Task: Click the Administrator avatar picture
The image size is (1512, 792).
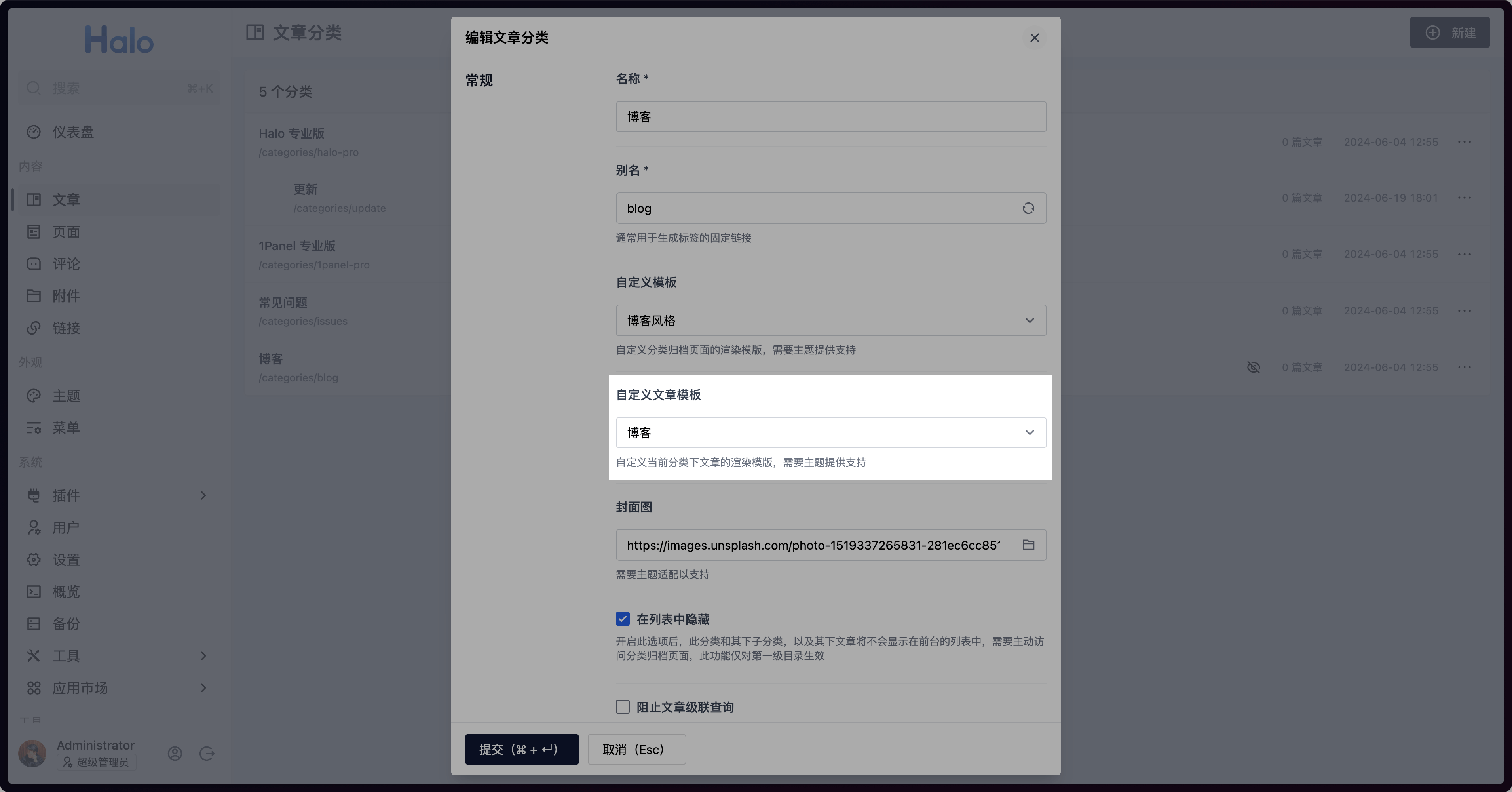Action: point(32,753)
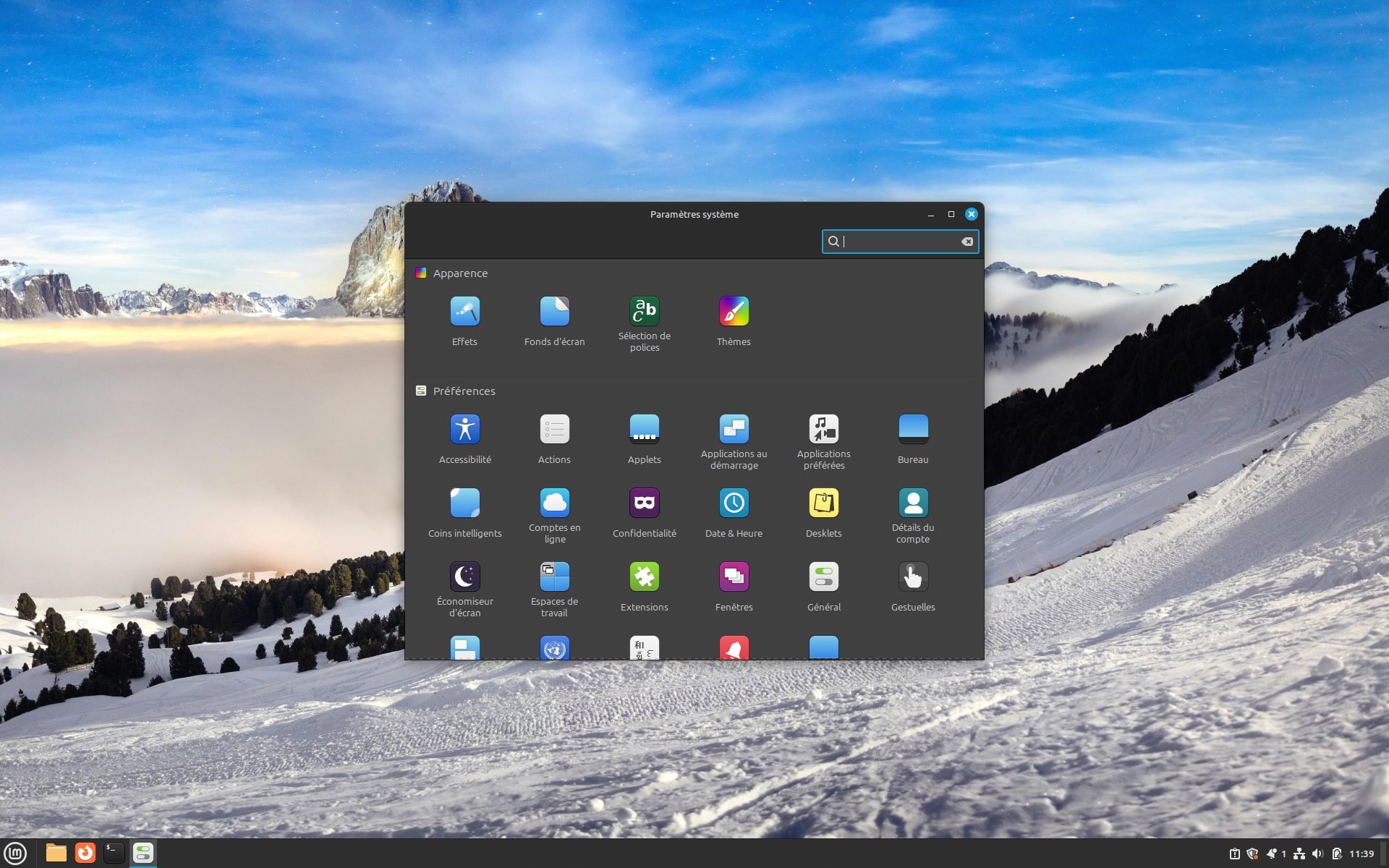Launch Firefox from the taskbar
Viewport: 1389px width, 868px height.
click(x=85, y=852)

▸ TASK TO COMPLETE
Your copy should match the entries above exactly and contain no pictures.

▸ ANSWER TO THIS PROBLEM
Task: Click the Administrator avatar picture
The image size is (1512, 792).
Action: point(32,753)
Launch Firefox from the taskbar
Viewport: 1389px width, 868px height.
click(x=85, y=852)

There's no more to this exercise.